Task requirements
Pick out each line of the data below that contains the word "Open", and copy those lines.

Pointing data for screenshots and documents:
● ● ● ● ● ● ●

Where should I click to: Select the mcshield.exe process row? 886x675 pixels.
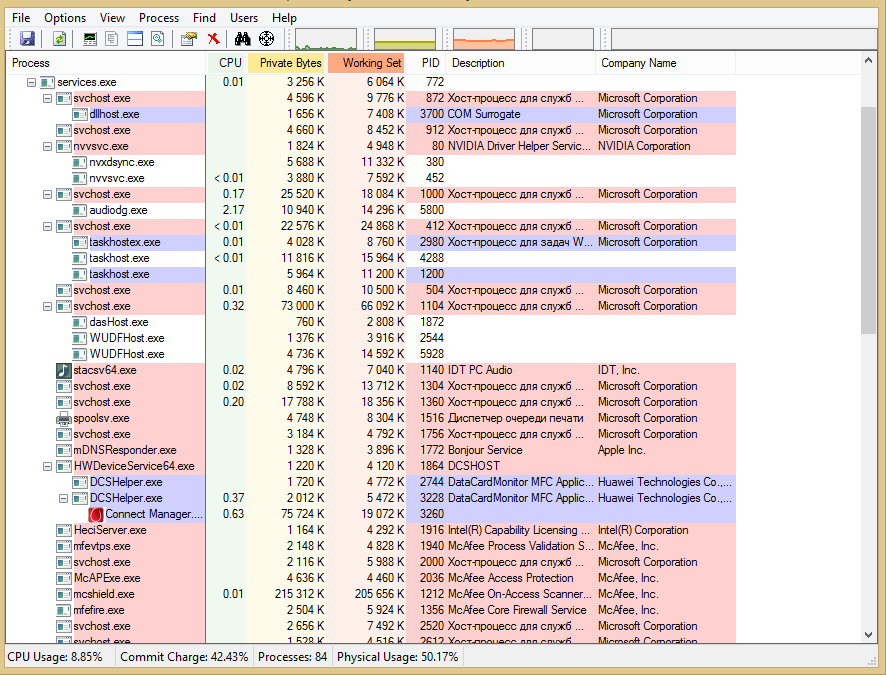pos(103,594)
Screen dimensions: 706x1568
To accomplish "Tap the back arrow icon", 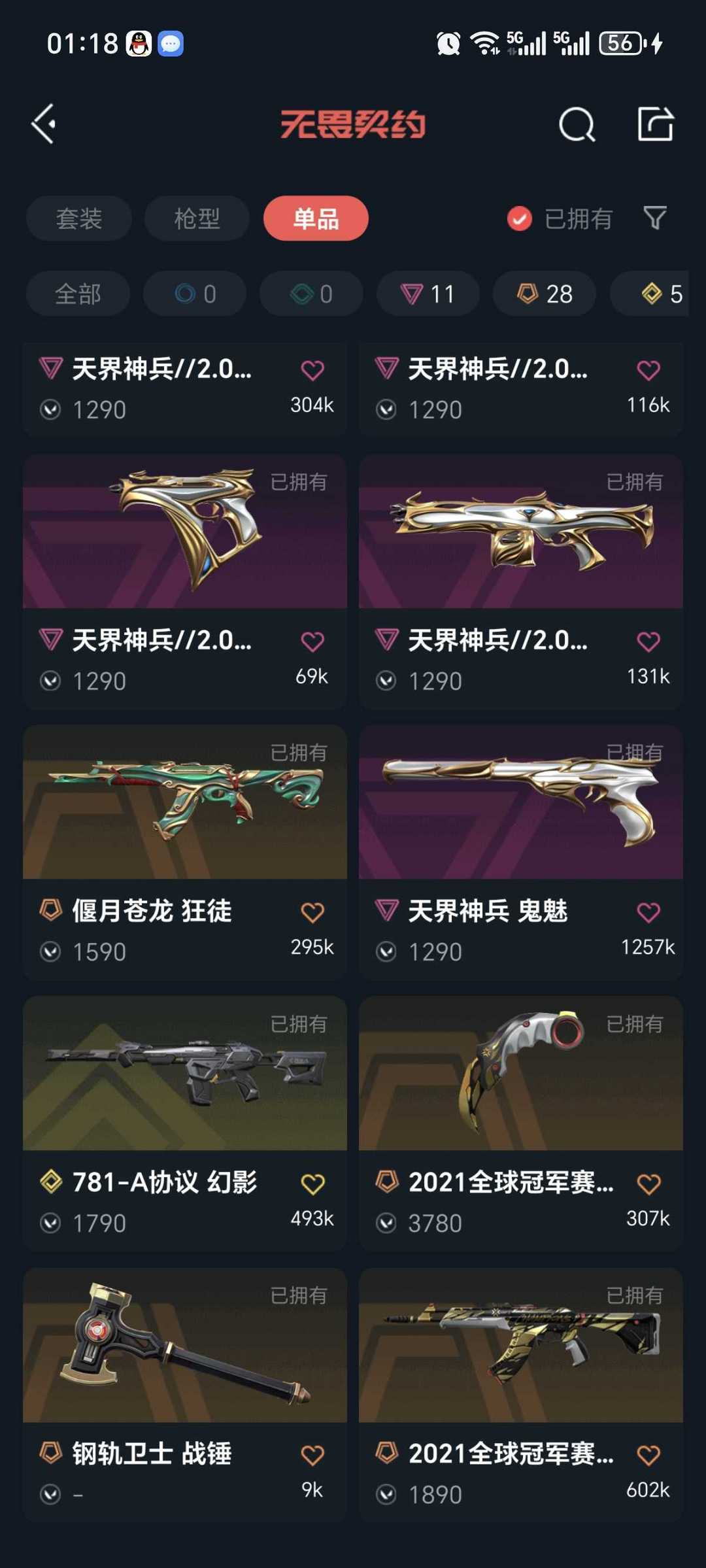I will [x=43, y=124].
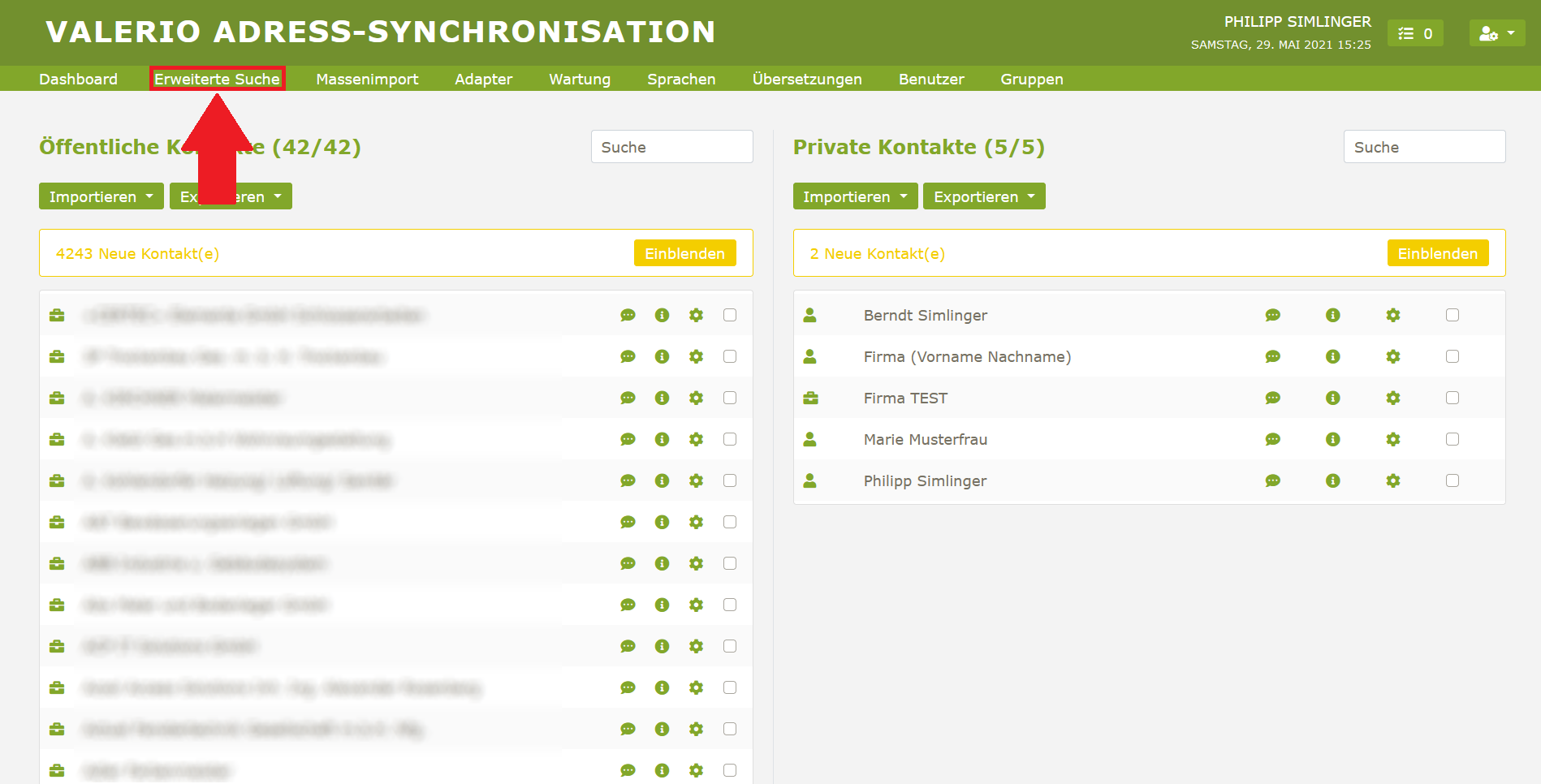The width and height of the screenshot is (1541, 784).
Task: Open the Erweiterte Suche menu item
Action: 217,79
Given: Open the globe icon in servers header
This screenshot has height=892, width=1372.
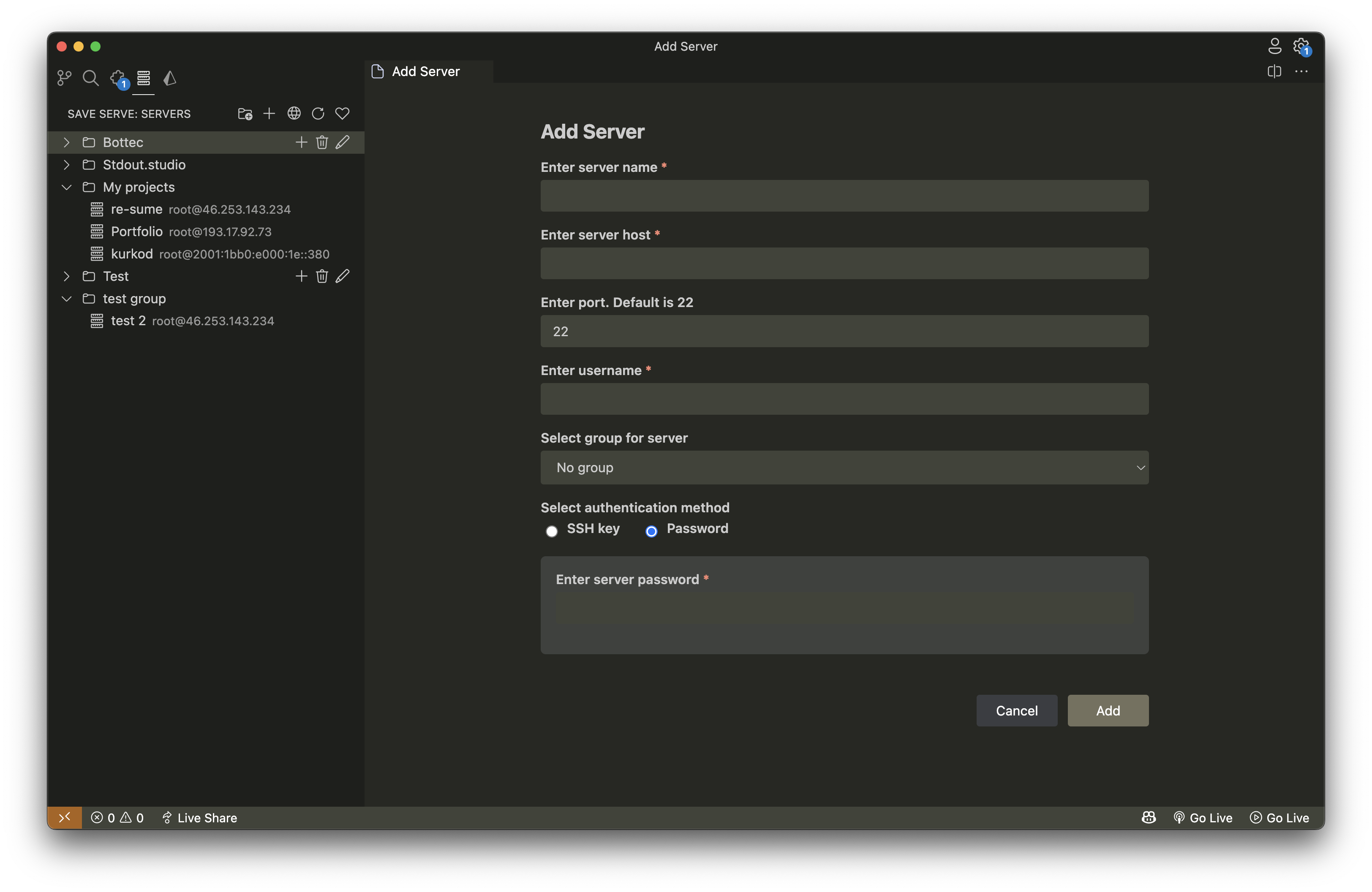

● ● ● ● ● ● ●

Solution to this exercise
Task: Open the Erweiterte Suche menu item
Given: Open the globe icon in servers header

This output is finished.